## SOURCE TEXT
---+---

Concerned about primary care in BC? Learn more below.
There are all kinds of quick fixes proposed for our healthcare crisis. Most are well-intentioned, but would fail because they don't take into account the massive interconnections of the healthcare system. As our desperation increases, these ideas flourish, and the temptation to quickly jump on them accelerates. It's easy to get angry at the people behind them for their naivety. But what we really need is to recognize our limited ability to cope individually, and find new ways to deal with the complexity.
This editorial basically suggests that family doctors are primarily a bottleneck to accessing specialists who do real care, so we'd be better off if we make specialist access easier, i.e. less involvement from a primary care provider.
My first reaction was to start feeling very stabby.
The demand for most specialists is already so high that wait lists are months to years long. At the same time, because the demand is so high it's less and less common that they provide real or continuing care, but instead one-off recommendations to the referral source (who frequently, does not in any real way exist to followup). The existing high demand and long waits are primarily because (a) people are being referred to specialists unnecessarily for things that could be handled in primary care, (b) inadequate information is provided to specialists by primary care for them to do a good job, (c) for many patients there's no followup in primary care which later results in another referral, and (d) specialists who follow patients do so for longer because they're not able to discharge or get support from primary care.

---+---

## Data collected
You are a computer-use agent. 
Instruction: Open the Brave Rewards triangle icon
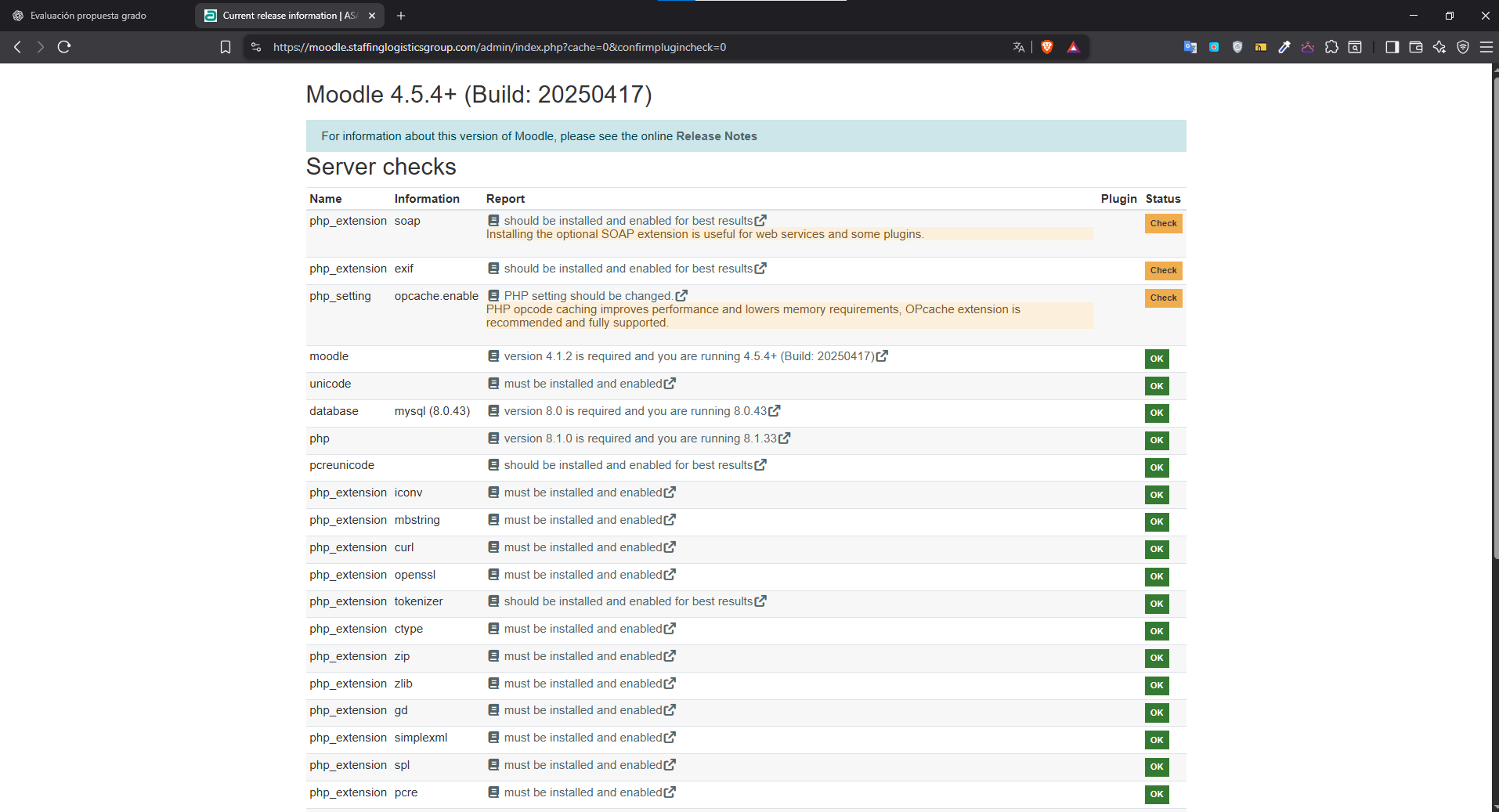click(x=1073, y=47)
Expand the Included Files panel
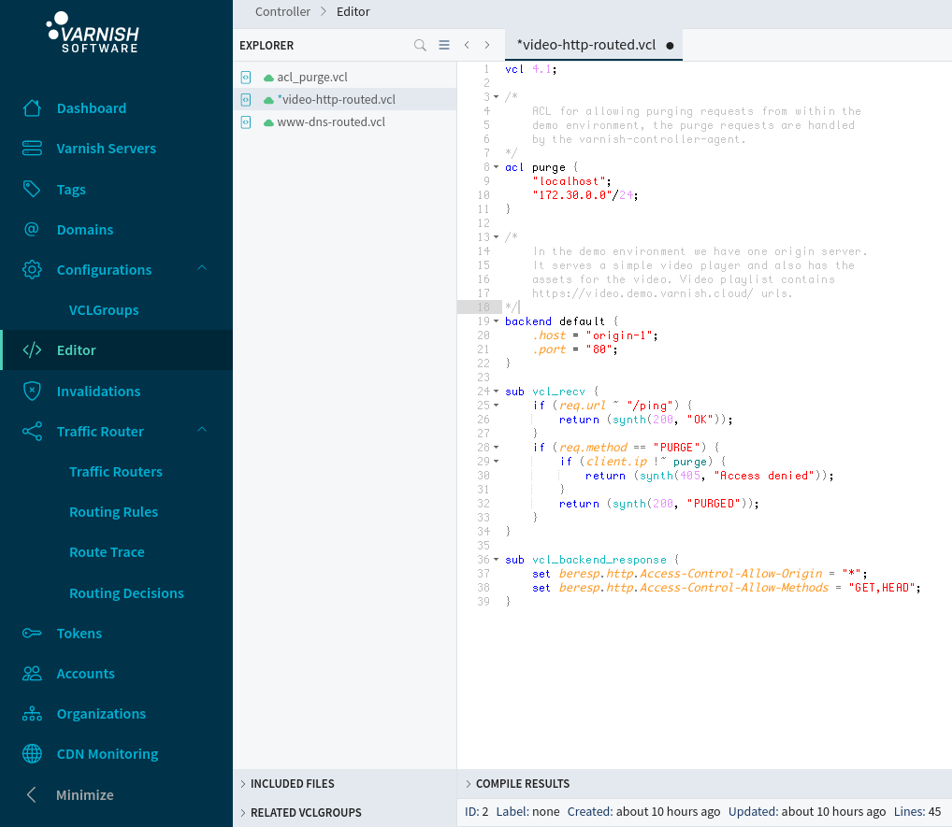The height and width of the screenshot is (827, 952). 292,784
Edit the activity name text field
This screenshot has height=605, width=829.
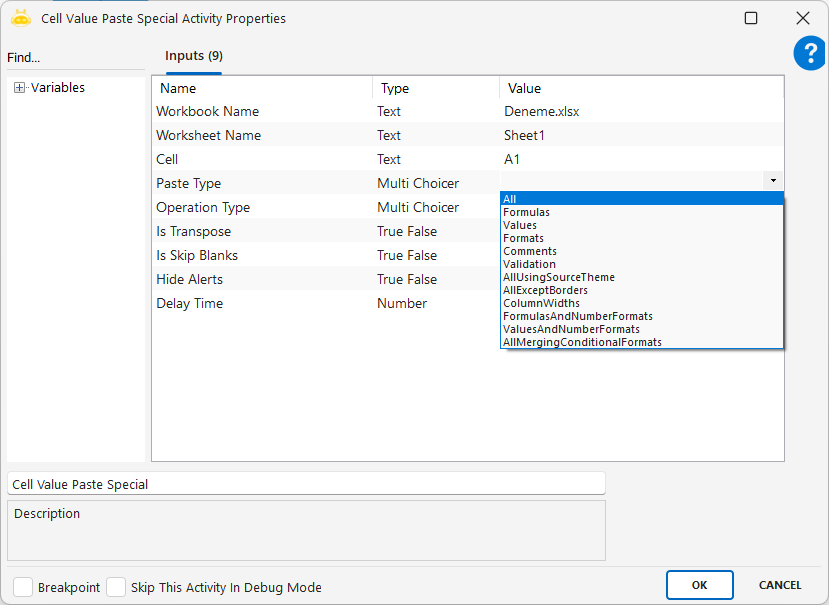coord(306,484)
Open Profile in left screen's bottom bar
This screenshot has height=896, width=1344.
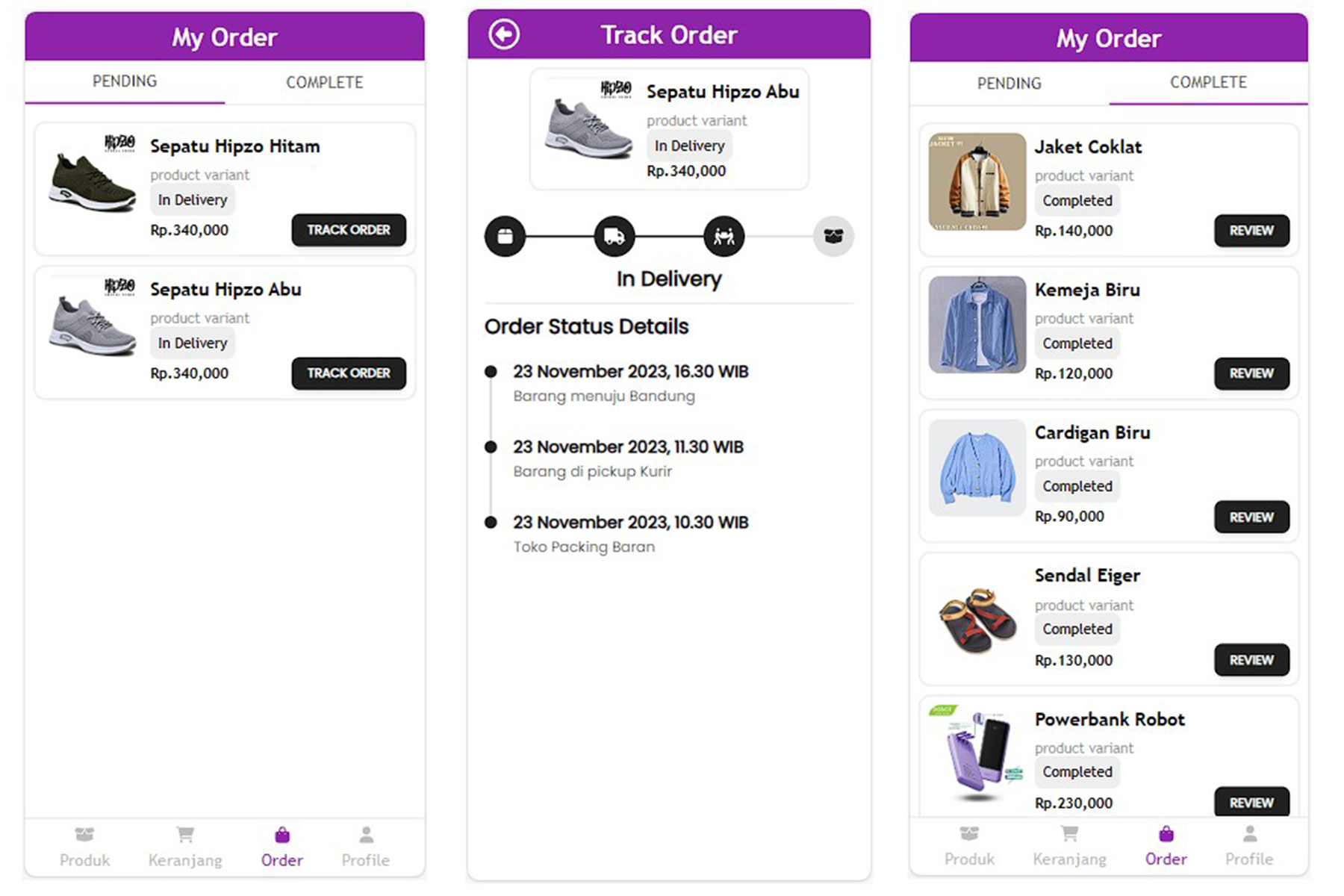pos(365,846)
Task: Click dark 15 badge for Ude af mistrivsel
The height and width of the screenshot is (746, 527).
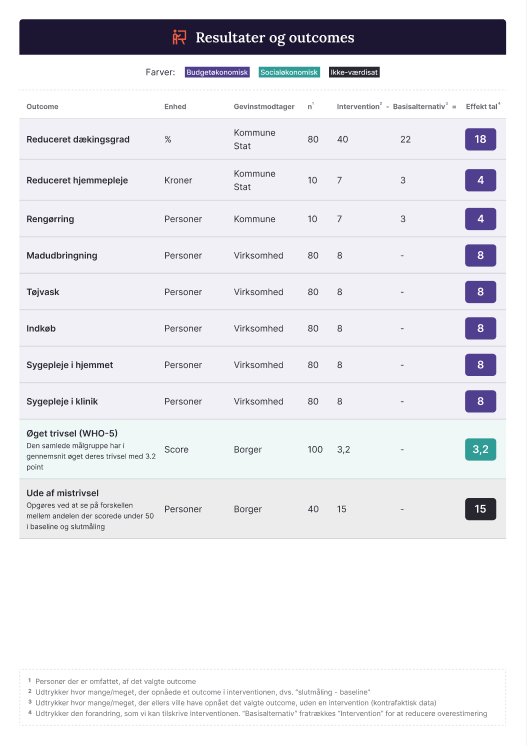Action: [x=480, y=509]
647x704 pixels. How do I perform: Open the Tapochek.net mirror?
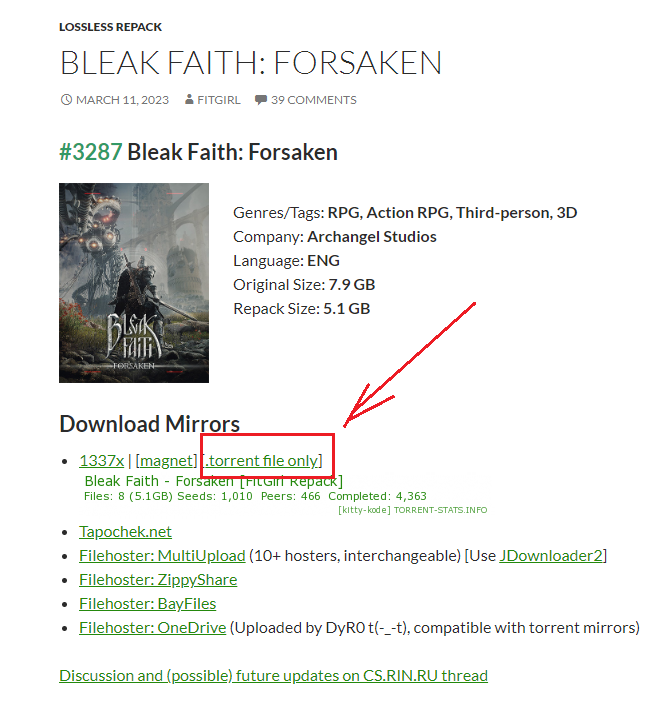(x=125, y=532)
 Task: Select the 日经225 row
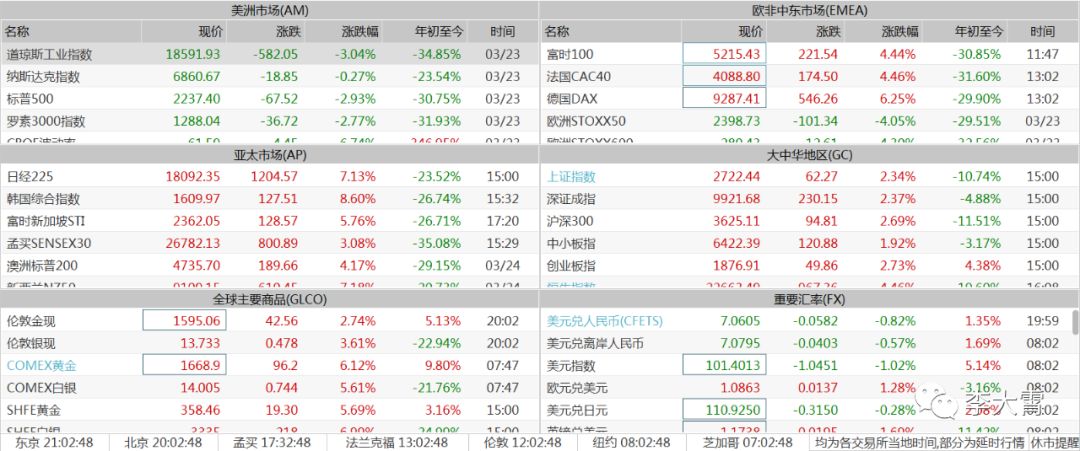269,176
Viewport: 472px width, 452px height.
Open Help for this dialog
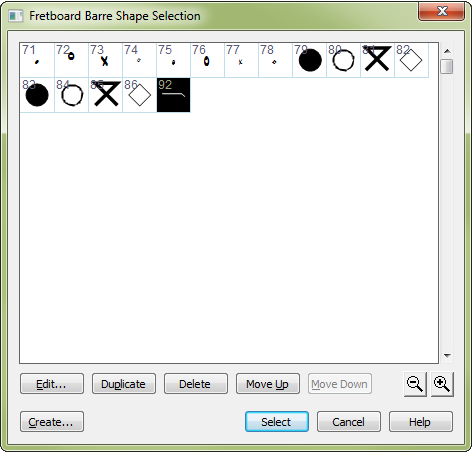click(421, 422)
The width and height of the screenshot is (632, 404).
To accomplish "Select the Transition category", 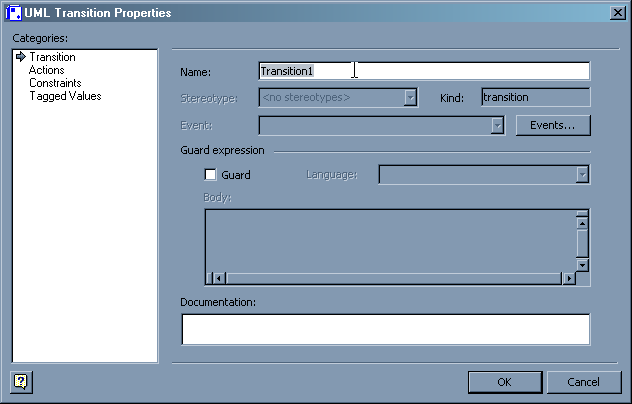I will [52, 58].
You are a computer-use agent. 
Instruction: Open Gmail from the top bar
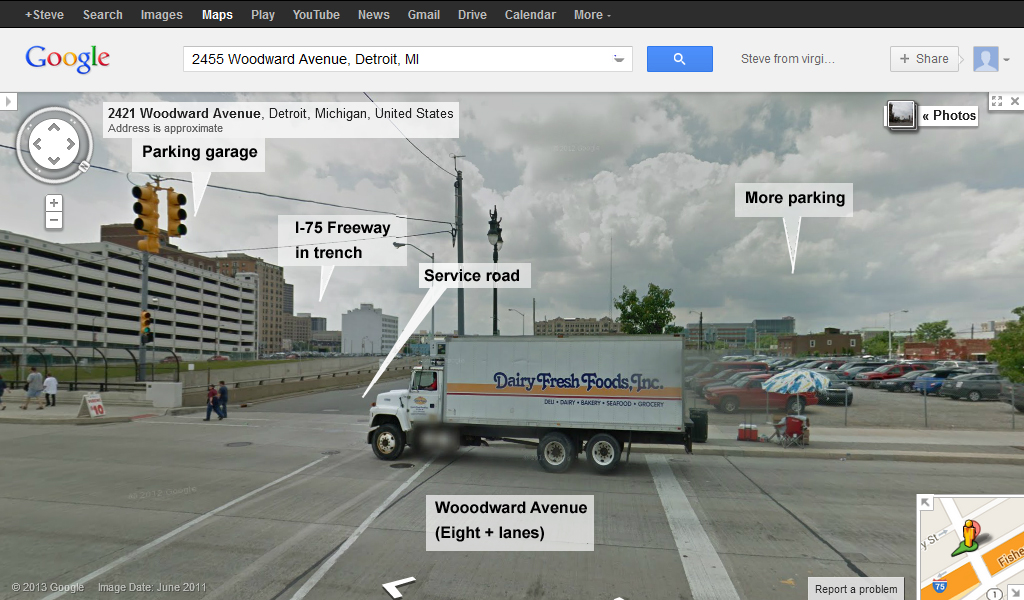click(x=424, y=14)
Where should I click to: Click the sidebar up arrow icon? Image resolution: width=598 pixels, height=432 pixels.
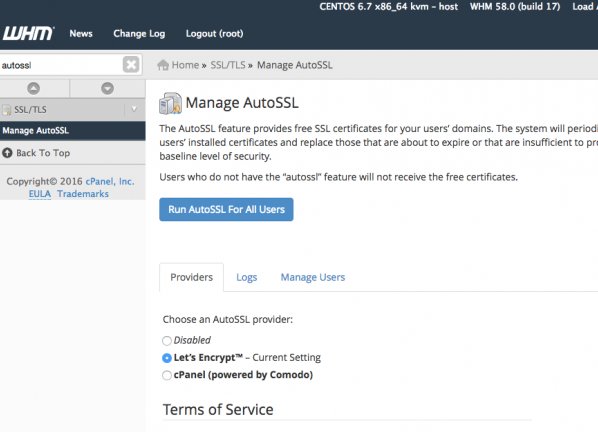point(34,88)
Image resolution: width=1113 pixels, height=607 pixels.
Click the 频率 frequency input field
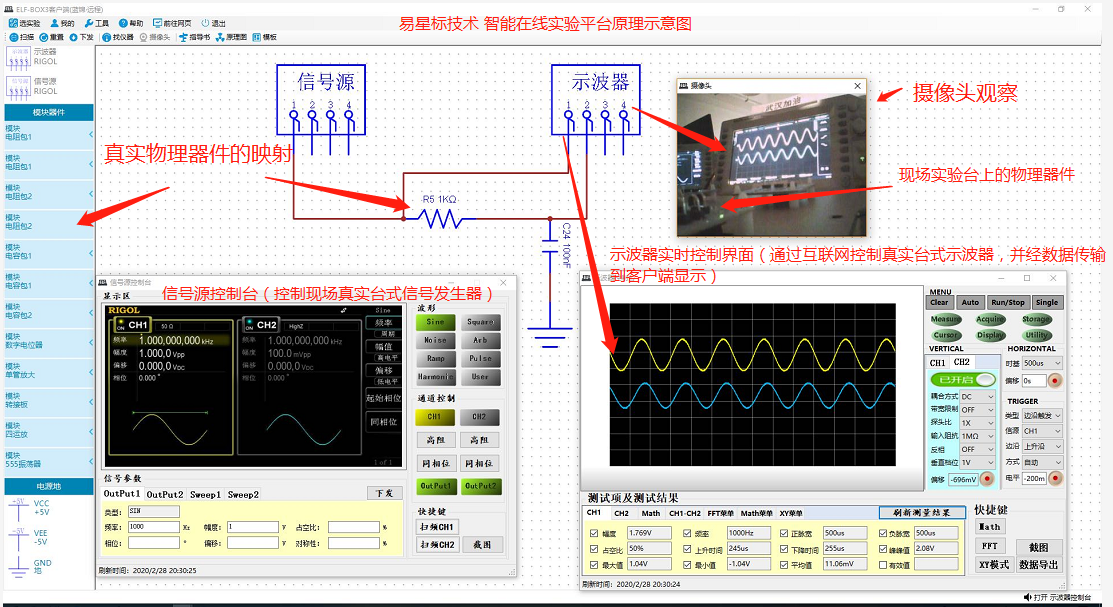150,526
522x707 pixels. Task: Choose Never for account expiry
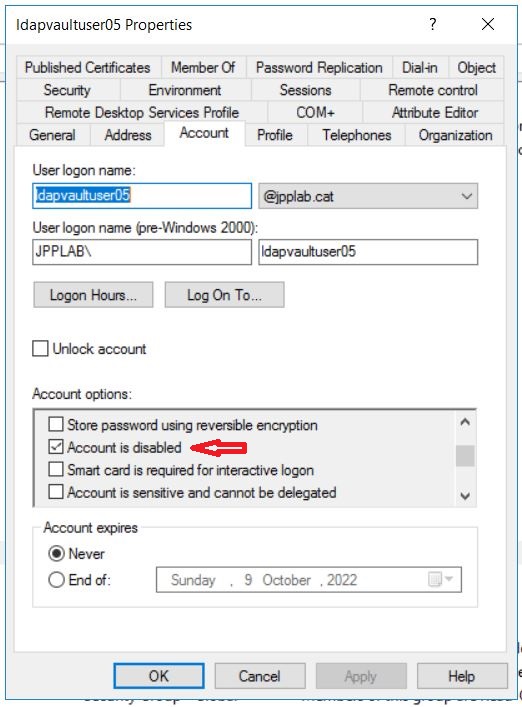pyautogui.click(x=56, y=553)
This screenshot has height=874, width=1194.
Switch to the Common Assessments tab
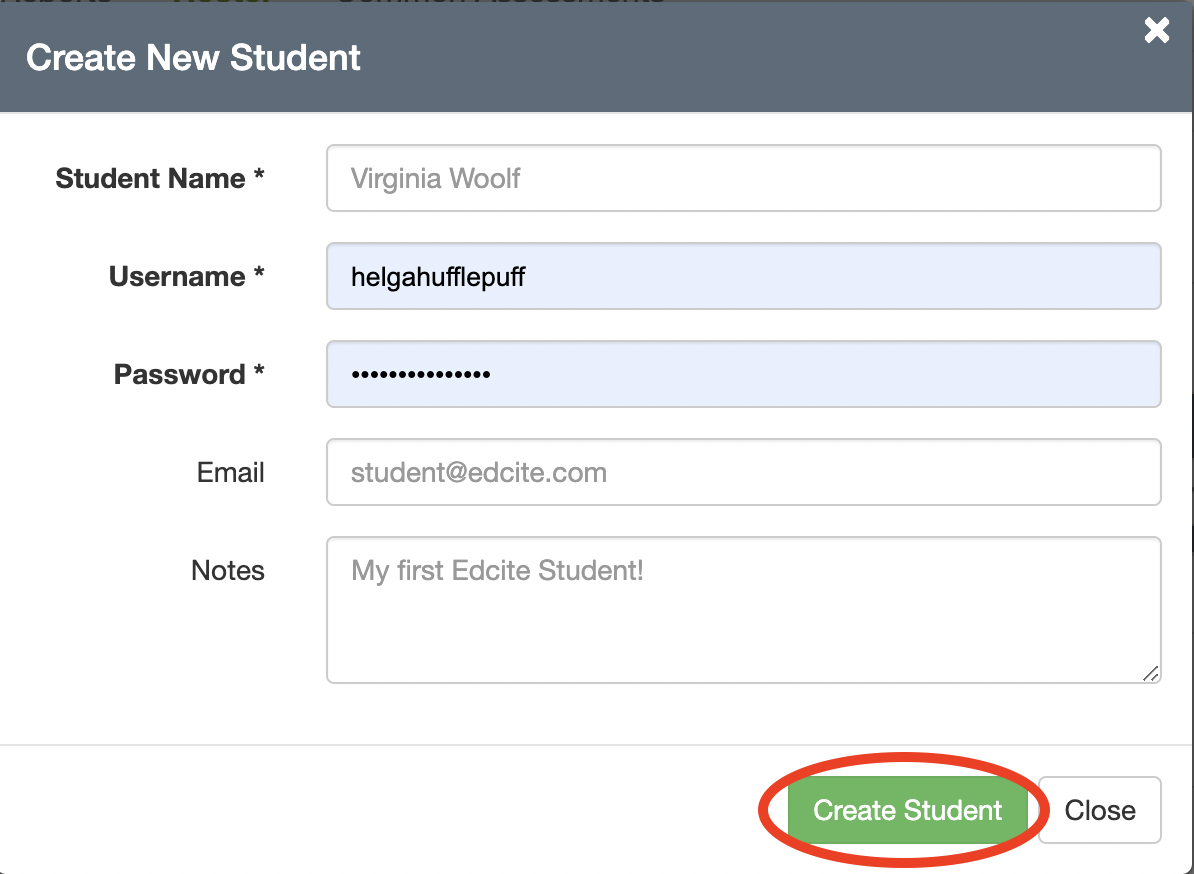500,3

---+---

## WHAT TO PRODUCE
Quote the primary care text word for word, starting at "This editorial basically" and ending at "feeling very stabby.". Rely only on the primary care text when answering.

## THE COMPLETED TASK
This editorial basically suggests that family doctors are primarily a bottleneck to accessing specialists who do real care, so we'd be better off if we make specialist access easier, i.e. less involvement from a primary care provider.
My first reaction was to start feeling very stabby.